#### [SECCIÓN DE TEXTO]
__________________________________________________

El tambor lo acercan a una pequeña fogata que armaron en medio de la calle, quizá con par de periódicos viejos que usaron como mecha y las patas de una cama que no aguantó tanto combate cuerpo a cuerpo y par de tablas que tienen guardadas para cuando aparezca el ciclón trabar las ventanas.
Las ventanas de toda la cuadra están abiertas de par en par, porque nadie quiere estar ajeno a la celebración, incluso los vecinos finos, los de “nosotros somos personas decentes que dormimos a las 10” —aunque sea para después quejarse de que con tanta bulla no pudieron descansar en la noche bien y por eso por primera vez que llegan tarde a la oficina— de cómo las lenguas de fuego lamen el cuero.
El cuero se calienta y se contrae, y ahora cuando lo golpeen sonará más seco, con más bajo, con más estruendo; pero también el calor se transmitirá a las manos del músico y de ahí a los tenis, a las chancletas metededos, los popis de vestir remendados de los ancianos que no renuncian con 70 años a ser dandis, y sube y sube, por las pantorrillas, por las caderas, por los hombros y corona la cabeza de los bailadores.
Los bailadores permiten que el ritmo-calor se apodere de ellos: niños que aún no aprenden la Z de zapato ni la T de tristeza, amas de casa que estuvieron todo el día velando para que la leche no se les botara, muchachos que sueñan con comprarse una motorina; al final, para todos ellos y hasta para ti, el baile constituye un acto reflejo, como si el esqueleto quisiera abandonar la carne. Por eso, aunque seas el tipo más serio, con mucho clordiazepóxido en tu sistema y arrugas por fruncir el ceño, cuando oyes la tumbadora sonar se te mueven solos los pies.

__________________________________________________

#### [ENTRADAS DE DATOS]
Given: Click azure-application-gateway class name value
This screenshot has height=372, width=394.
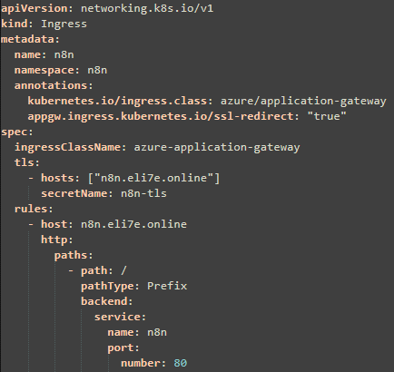Looking at the screenshot, I should tap(217, 147).
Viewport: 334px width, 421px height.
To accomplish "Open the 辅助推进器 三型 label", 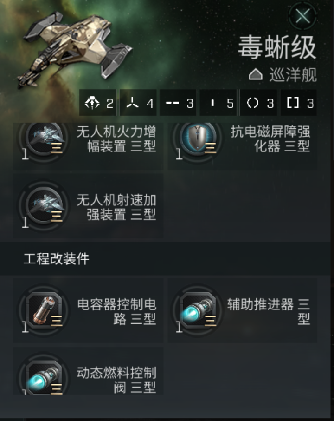I will 269,311.
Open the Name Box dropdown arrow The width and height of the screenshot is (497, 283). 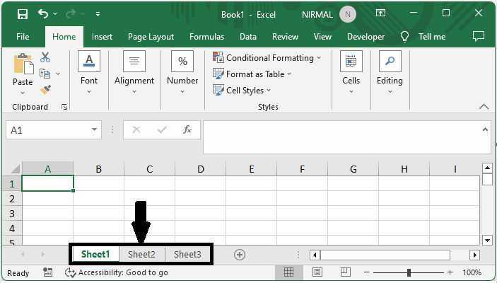click(x=95, y=130)
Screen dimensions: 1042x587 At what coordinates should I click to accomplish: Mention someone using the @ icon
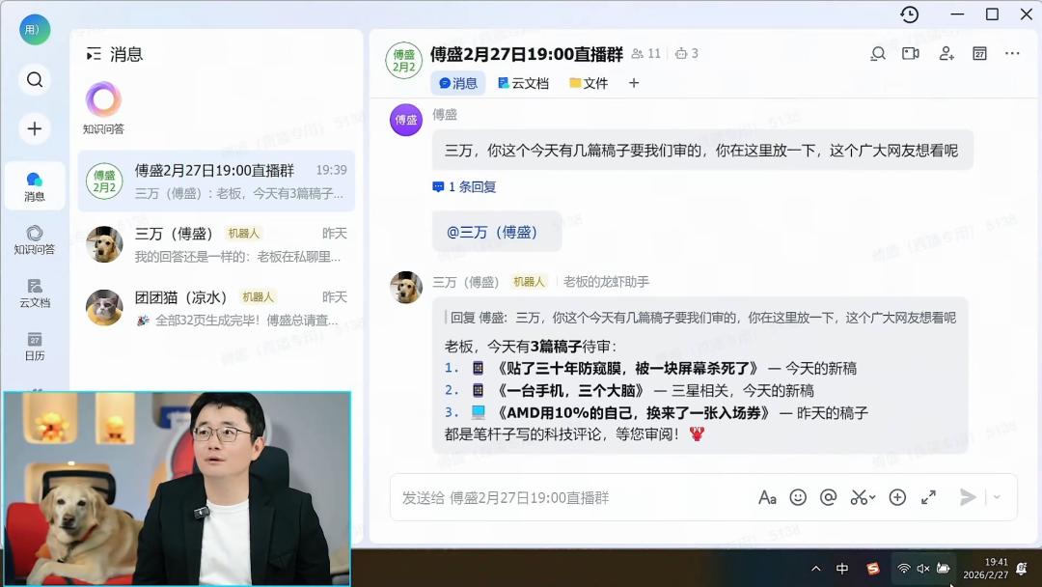click(827, 497)
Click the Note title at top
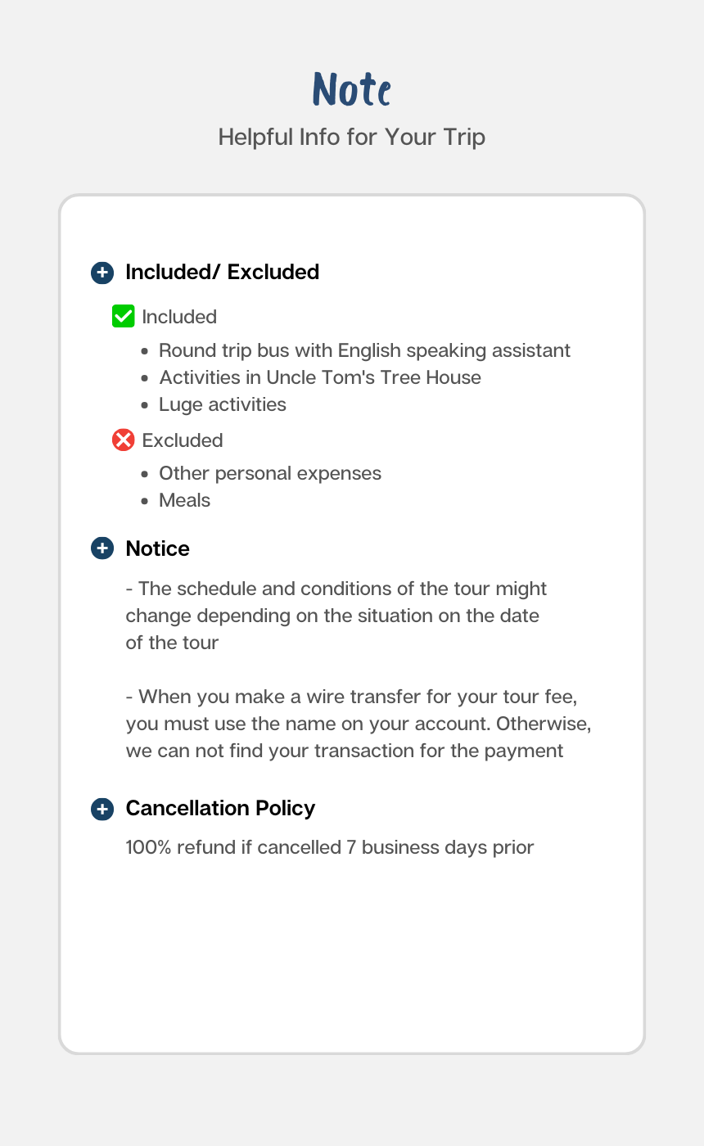 tap(351, 89)
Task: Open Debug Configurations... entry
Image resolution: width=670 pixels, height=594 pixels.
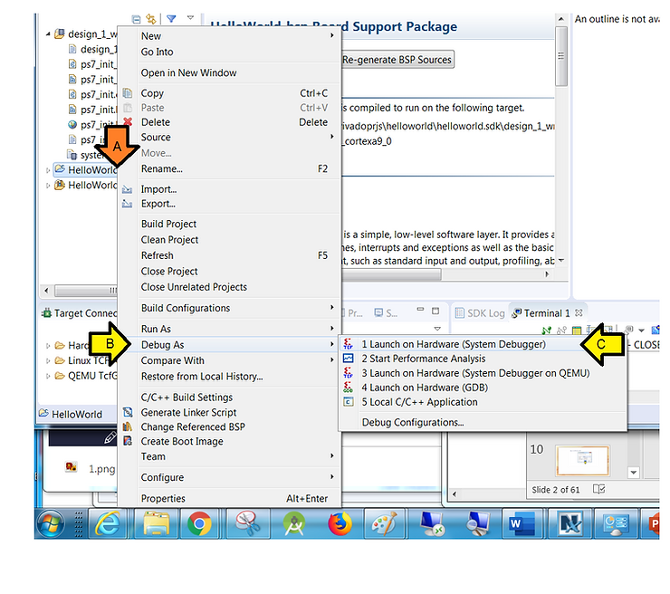Action: click(x=412, y=422)
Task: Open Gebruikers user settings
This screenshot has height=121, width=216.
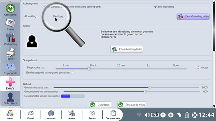Action: (x=10, y=98)
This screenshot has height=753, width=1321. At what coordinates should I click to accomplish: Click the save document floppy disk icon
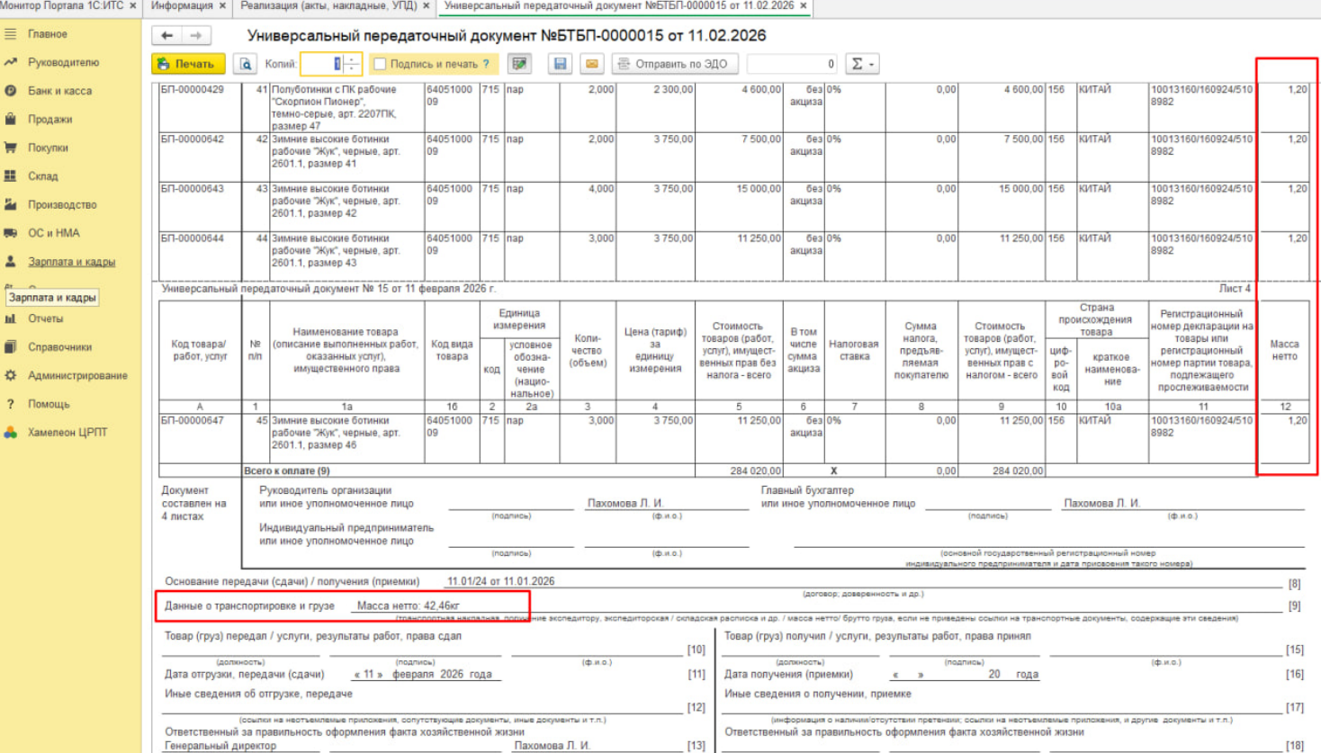pyautogui.click(x=560, y=64)
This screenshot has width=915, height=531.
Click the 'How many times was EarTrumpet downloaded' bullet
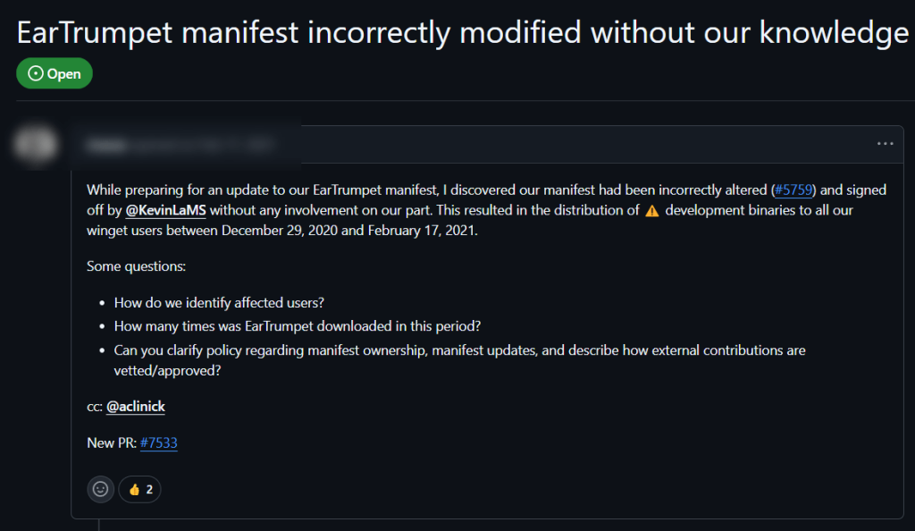(x=297, y=326)
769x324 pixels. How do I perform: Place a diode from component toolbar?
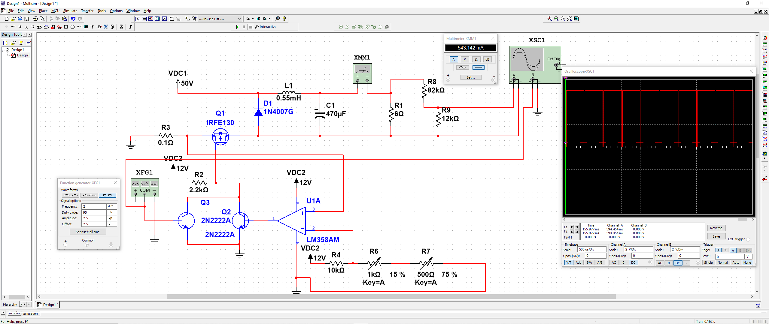[20, 27]
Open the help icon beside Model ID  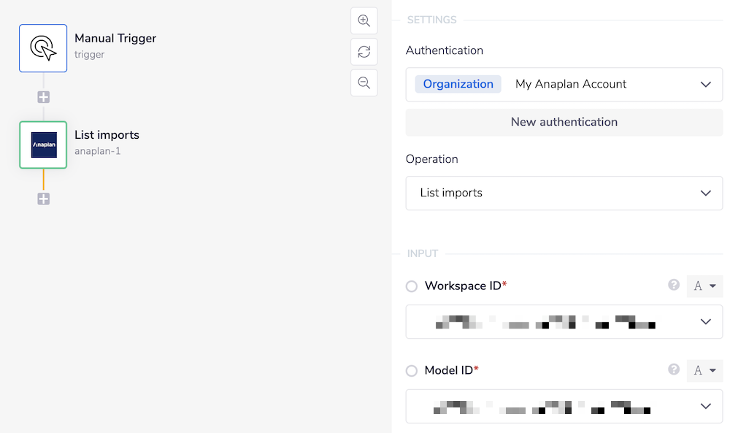673,370
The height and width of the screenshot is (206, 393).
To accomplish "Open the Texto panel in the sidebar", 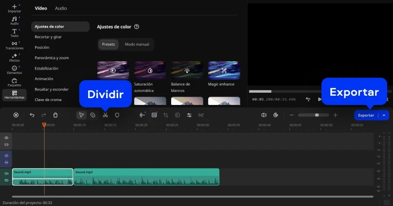I will pyautogui.click(x=14, y=33).
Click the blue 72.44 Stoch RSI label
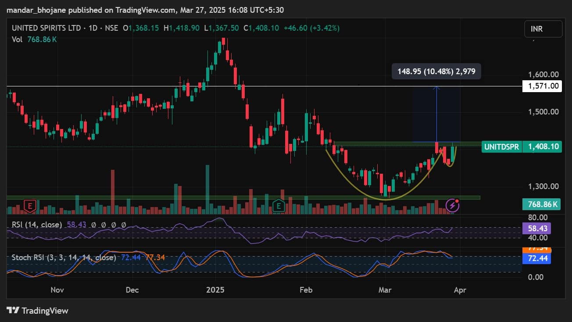The height and width of the screenshot is (322, 572). pos(537,258)
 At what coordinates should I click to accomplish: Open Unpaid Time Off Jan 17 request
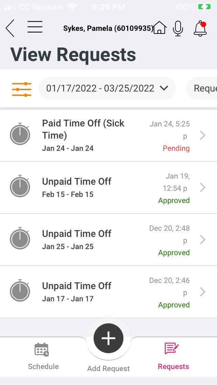tap(77, 291)
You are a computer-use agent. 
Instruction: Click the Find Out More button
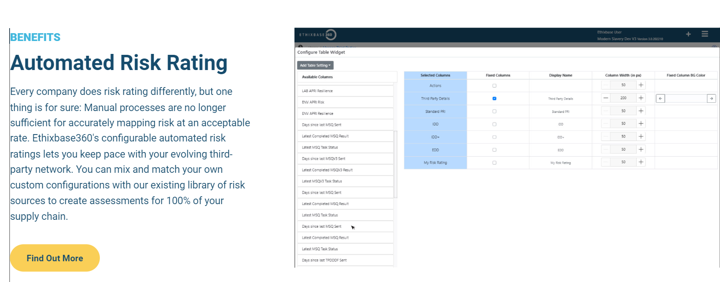[55, 258]
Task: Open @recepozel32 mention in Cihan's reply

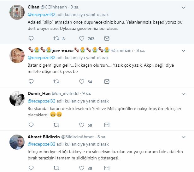Action: click(41, 14)
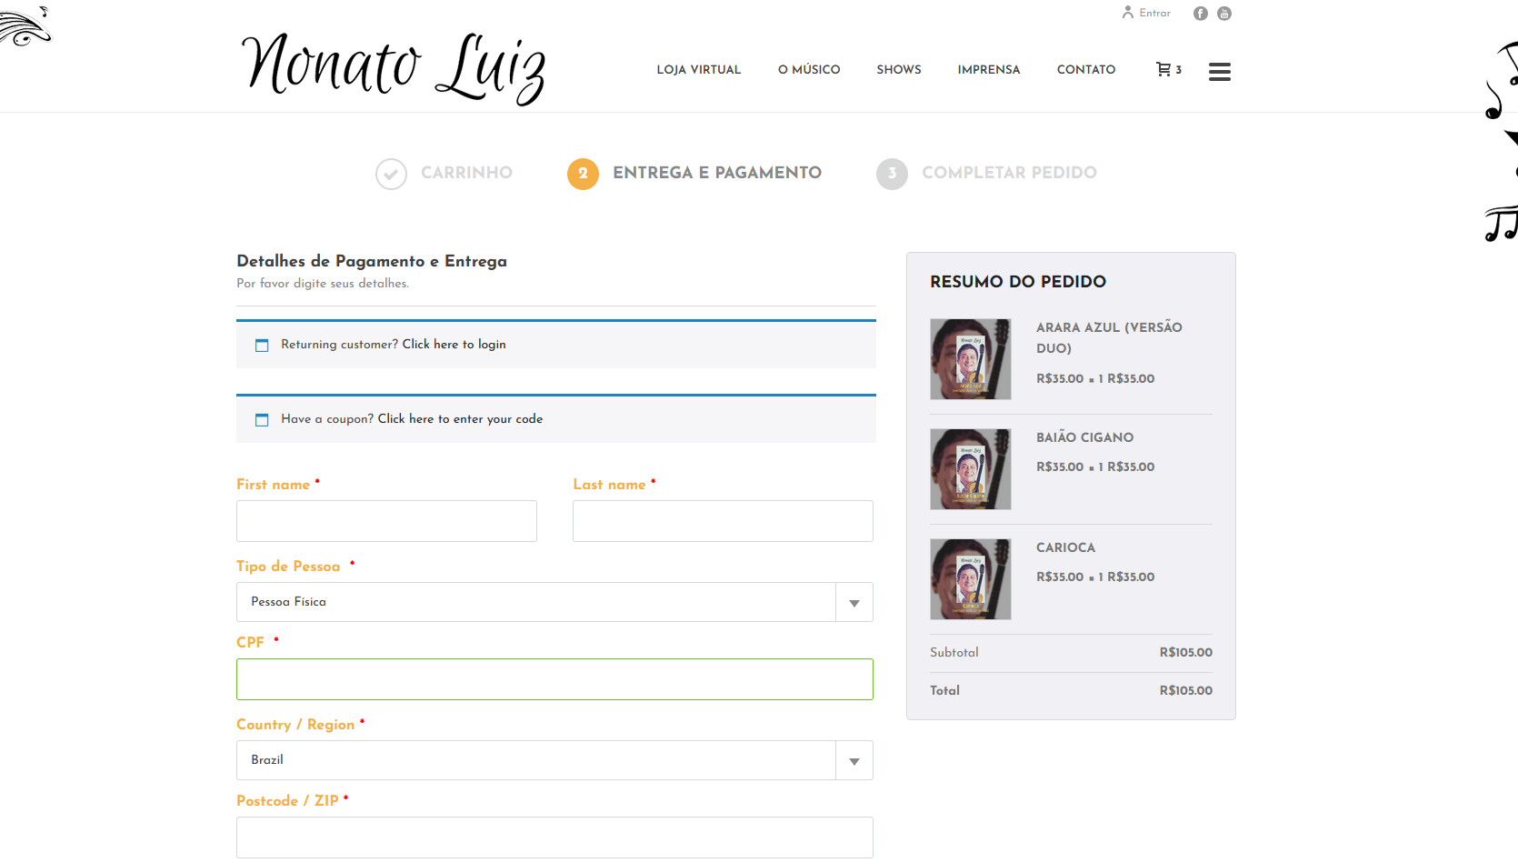Click 'Click here to enter your code' link

point(460,419)
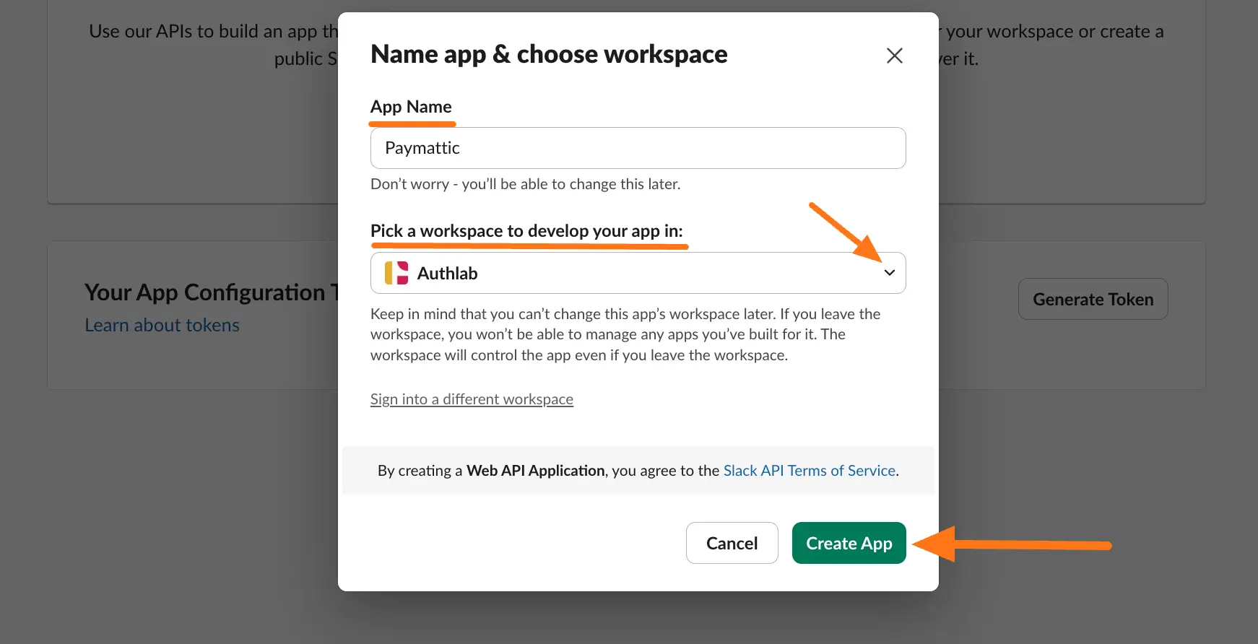Click the hint text below App Name
Screen dimensions: 1258x644
point(525,184)
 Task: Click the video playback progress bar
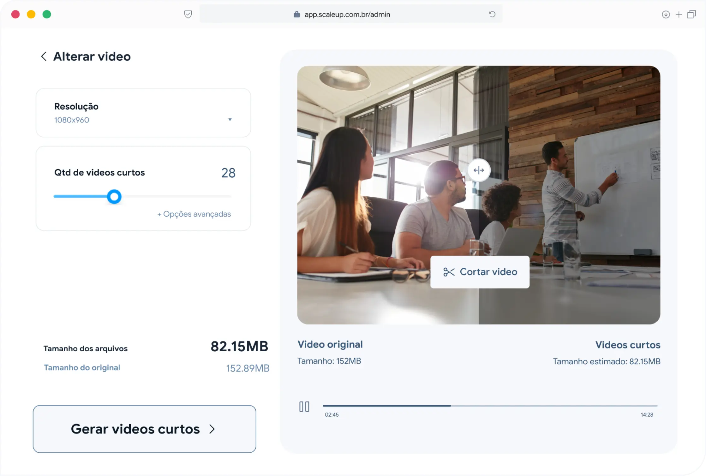pos(489,406)
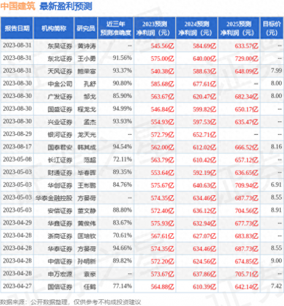This screenshot has width=284, height=306.
Task: Click the 最新盈利预测 heading
Action: [66, 6]
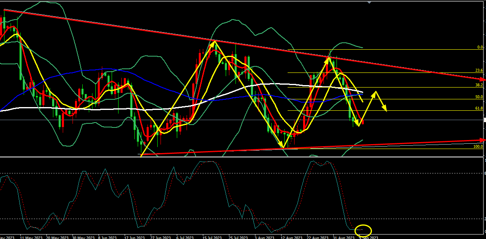Click the 11 May 2023 date label

[31, 237]
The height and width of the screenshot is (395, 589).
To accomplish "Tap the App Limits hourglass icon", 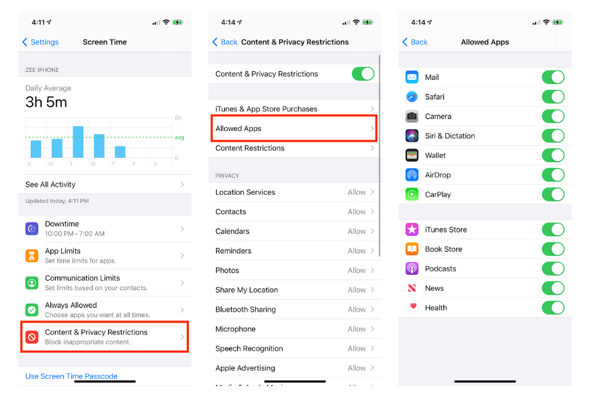I will tap(32, 255).
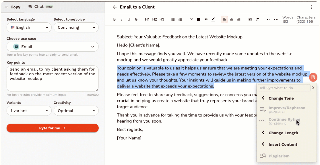Open the Convincing tone dropdown
Viewport: 320px width, 165px height.
[76, 27]
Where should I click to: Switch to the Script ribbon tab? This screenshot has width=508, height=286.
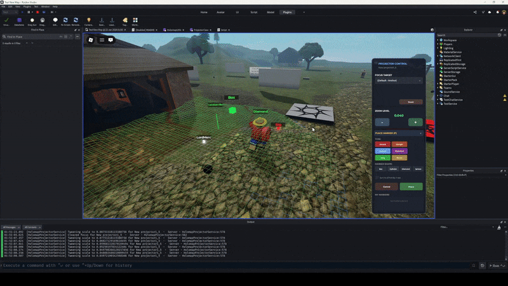253,12
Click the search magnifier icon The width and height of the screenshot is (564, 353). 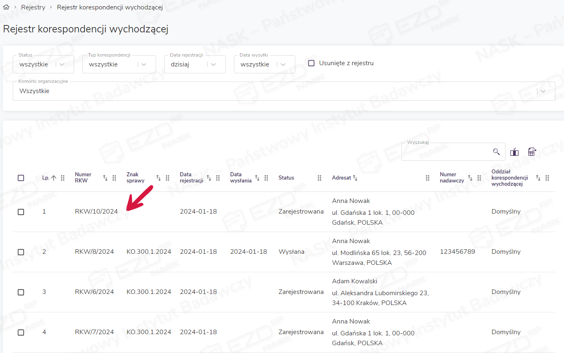click(x=496, y=152)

__________________________________________________

#### [INSTRUCCIÓN 1]
Contesta estas preguntas sobre el texto del tambor, cada una en su propia línea:
(a) ¿Para qué tienen guardadas las tablas que echan a la fogata?
(b) ¿Cómo sonará el cuero cuando lo golpeen después de calentarse?
(c) ¿Con qué sueñan los muchachos que bailan?
#### [INSTRUCCIÓN 2]
Cuenta cuántas líneas de las entradas contienen la cadena "Task", distinguiendo mayúsculas de minúsculas, y da solo el número.

#### [RESPUESTA COMPLETA 1]
(a) Para trabar las ventanas cuando aparezca el ciclón.
(b) Más seco, con más bajo, con más estruendo.
(c) Con comprarse una motorina.

#### [RESPUESTA COMPLETA 2]
5